© Archiv Oberlinhaus/Manfred Thomas
Von Peer Straube: Der gute Geist von Oberlin
Diakonissen sind die Pioniere Oberlins. Diakonische Schwestern ihre legitimen Nachfolger. Doch auch sie gibt es nicht mehr
Stand:
babelsberg - Der Unterschied ist augenfällig. Graue Tracht, weiße Haube bei der einen, „zivile“ Kluft mit Rock und rotem Pullover bei der anderen.
28 Jahre trennen die Diakonisse Charlotte Lange und die diakonische Schwester Barbara Kühne. 98 Jahre ist Lange, Kühne zählt 70. Doch es ist mehr als die eine Generation, die beide trennt. Es ist der Dreiklang. „Diakonissen“, sagt Schwester Kühne, „leben in einer Glaubensgemeinschaft, einer Dienstgemeinschaft und einer Lebensgemeinschaft. Bei uns diakonischen Schwestern fällt die letztere weg.“ Armut, Keuschheit und Gehorsam – nach diesen Ordensregeln leben Diakonissen. Es ist ein klösterliches Dasein.

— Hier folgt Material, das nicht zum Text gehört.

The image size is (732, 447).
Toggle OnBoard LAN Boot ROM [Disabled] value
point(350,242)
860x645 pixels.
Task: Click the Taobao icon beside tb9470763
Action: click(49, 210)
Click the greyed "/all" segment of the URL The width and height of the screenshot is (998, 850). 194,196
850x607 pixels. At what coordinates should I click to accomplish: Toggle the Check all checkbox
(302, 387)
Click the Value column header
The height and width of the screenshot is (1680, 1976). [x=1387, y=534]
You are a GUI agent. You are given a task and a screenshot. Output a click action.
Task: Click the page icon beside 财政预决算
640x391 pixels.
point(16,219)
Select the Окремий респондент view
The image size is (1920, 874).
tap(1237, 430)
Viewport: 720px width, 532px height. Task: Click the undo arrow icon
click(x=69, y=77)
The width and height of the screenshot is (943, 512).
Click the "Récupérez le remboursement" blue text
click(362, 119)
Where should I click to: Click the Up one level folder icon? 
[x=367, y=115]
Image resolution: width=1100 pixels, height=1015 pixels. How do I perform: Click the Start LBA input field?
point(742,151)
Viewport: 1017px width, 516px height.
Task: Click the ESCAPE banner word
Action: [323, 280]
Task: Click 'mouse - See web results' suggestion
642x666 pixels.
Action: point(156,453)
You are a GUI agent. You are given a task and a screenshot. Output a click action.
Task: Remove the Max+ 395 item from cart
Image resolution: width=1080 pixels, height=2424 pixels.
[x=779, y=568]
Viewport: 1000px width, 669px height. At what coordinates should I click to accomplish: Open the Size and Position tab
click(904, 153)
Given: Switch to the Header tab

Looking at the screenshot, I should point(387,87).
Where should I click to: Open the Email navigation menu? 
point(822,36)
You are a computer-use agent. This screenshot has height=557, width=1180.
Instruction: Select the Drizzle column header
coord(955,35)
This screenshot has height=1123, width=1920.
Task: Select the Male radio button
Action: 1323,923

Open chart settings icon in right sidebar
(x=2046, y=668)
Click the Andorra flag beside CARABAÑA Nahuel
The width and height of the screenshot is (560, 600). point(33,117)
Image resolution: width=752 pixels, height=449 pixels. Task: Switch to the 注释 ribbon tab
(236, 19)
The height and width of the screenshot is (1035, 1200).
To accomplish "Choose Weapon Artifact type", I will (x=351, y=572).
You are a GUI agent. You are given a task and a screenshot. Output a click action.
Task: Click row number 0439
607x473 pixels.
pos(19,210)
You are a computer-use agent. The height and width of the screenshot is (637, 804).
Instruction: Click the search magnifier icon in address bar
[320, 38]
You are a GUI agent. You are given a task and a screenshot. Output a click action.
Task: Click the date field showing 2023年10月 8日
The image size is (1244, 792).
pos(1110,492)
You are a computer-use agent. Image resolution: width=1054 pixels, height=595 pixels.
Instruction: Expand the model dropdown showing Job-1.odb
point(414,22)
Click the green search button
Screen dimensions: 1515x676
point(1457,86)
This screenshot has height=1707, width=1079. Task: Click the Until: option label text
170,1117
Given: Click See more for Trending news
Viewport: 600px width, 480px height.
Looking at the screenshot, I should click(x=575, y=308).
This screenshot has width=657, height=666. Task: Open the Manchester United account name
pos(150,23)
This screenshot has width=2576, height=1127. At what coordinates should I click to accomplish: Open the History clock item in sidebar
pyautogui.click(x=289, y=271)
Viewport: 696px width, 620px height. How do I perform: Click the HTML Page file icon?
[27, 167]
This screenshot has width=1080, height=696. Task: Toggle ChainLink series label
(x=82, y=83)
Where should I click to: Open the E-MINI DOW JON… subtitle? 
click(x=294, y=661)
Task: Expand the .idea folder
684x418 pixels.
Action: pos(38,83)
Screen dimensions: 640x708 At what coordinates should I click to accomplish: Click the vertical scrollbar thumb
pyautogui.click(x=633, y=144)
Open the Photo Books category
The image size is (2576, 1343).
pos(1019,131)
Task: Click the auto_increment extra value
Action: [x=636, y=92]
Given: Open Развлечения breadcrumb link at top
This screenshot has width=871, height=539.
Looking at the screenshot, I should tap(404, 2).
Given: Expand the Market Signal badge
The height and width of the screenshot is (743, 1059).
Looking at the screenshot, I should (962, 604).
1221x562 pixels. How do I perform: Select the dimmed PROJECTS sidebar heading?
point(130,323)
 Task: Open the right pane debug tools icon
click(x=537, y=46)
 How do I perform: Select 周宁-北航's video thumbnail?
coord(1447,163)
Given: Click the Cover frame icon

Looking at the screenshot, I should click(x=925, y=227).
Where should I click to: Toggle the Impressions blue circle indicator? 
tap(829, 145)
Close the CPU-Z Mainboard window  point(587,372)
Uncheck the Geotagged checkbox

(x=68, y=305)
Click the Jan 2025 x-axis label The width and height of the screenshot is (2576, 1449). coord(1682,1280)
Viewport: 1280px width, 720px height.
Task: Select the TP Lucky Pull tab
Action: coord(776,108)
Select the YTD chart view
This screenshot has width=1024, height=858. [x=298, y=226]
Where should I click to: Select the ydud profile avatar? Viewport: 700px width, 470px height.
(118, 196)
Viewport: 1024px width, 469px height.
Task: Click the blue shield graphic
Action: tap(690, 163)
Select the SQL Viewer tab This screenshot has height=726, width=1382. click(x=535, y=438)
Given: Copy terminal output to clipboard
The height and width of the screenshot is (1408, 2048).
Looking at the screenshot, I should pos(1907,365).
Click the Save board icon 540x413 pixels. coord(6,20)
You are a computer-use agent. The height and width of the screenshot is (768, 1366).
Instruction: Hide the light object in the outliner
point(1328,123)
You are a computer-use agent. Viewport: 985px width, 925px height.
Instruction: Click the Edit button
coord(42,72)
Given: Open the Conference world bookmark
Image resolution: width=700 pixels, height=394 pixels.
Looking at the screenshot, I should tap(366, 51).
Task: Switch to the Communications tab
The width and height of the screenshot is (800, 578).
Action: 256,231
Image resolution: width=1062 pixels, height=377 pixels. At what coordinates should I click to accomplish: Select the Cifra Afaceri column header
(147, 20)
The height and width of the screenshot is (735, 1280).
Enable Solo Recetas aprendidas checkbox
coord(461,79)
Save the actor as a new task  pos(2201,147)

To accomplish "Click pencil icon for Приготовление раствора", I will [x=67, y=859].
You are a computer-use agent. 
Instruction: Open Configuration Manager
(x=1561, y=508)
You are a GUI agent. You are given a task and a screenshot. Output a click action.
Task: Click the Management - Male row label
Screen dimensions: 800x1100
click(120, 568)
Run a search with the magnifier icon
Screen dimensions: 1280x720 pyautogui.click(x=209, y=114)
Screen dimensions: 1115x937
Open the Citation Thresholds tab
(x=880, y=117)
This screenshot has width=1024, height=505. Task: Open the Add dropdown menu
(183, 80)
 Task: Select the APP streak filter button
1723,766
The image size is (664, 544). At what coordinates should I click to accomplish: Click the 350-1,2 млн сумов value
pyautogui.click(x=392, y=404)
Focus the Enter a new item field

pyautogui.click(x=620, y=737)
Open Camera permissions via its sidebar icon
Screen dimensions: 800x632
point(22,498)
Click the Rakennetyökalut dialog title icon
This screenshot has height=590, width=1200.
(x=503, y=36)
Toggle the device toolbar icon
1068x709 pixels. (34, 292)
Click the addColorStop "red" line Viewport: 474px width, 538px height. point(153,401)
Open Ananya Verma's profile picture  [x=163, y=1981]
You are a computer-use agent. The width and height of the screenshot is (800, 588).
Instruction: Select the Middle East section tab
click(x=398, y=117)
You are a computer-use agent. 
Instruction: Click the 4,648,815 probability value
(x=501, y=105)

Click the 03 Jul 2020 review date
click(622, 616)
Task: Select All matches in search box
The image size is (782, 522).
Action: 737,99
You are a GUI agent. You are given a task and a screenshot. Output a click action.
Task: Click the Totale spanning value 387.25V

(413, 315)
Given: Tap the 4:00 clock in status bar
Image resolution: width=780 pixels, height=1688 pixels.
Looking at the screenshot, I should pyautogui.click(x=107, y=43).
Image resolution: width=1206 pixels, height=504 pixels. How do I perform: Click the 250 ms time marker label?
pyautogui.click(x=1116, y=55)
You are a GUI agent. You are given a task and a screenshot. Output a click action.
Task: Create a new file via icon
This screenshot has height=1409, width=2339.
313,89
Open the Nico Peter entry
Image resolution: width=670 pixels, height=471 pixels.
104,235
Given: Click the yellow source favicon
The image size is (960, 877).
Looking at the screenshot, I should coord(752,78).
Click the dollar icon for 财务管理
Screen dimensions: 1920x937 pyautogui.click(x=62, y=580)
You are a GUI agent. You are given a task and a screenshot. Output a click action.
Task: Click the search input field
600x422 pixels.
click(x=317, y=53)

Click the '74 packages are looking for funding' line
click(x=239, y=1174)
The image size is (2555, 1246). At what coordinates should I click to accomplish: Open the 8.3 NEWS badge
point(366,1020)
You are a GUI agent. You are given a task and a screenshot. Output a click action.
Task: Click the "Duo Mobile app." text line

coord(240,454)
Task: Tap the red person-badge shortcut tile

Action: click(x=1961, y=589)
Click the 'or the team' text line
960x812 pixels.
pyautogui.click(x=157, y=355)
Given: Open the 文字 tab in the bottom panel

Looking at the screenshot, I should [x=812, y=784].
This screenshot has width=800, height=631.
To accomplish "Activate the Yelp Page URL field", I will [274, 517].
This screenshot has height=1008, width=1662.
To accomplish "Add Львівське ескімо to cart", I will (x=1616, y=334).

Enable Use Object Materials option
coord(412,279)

Das Mutterhaus sorgt für Verpflegung und Unterkunft, Bezahlung gibt es nicht, nur ein Taschengeld. Die Sicherung des Lebensunterhalts war für viele junge Frauen um die Jahrhundertwende ein Beweggrund, Diakonisse zu werden. Und die Religion. Sie sei in einem Junge-Mädchen-Kreis gewesen, erzählt Charlotte Lange. „Daher hatte ich den Wunsch, meinem Heiland zu dienen.“ Wie kann man das besser, als Menschen zu helfen. 1935 fing die gebürtige Berlinerin im Oberlinhaus an. Dort wurde sie zur Krankenschwester ausgebildet. Krankenpflege und Seelsorge bestimmten fortan ihr Leben. Ein erfülltes. 365 Diakonissen arbeiteten in den 30er Jahren für den Oberlin-Verein. Ohne sie wäre die Einrichtung in ihrer heutigen Form undenkbar. Doch schon 1939 wurde eine neue Form geboren: die diakonische Schwester. Adolf Hitler, sagt Barbara Kühne, habe damals alle nichtorganisierten Schwestern zu „braunen Schwestern“ machen wollen. Eine couragierte Frau hat das verhindert. Sie schuf für alle freiberuflichen Schwestern den kirchlichen Schutzmantel der diakonischen Schwester. Im Dienst und Glauben den Diakonissen gleich, mussten sie ihr Leben jedoch nicht unter ihresgleichen verbringen. Sie durften heiraten und wohnen, wo sie wollten. Auch auf die Tracht wurde verzichtet. „Die diakonische Schwesternschaft ist eine zivile Schwesternschaft“, sagt Barbara Kühne. Der Zeitgeist hatte sich geändert. Die Diakonisse im klassischen Sinn wurde zum Anachronismus.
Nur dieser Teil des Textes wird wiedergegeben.